■ Data extract:
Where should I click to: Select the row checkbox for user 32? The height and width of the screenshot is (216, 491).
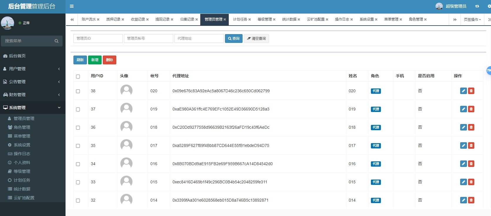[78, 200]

==

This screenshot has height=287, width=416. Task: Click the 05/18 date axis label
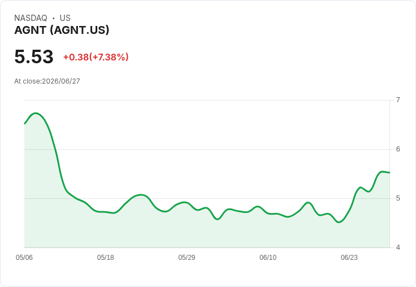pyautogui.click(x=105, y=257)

* * *

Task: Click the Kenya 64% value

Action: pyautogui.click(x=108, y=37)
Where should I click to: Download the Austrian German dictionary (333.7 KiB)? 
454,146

■ Task description: Reproduce the listing verbatim from the line with "This screenshot has" to the line with "pyautogui.click(x=105, y=257)", including both of those lines, and omit the pictures.

■ Expected answer:
This screenshot has height=287, width=416. Task: Click the 05/18 date axis label
pyautogui.click(x=105, y=257)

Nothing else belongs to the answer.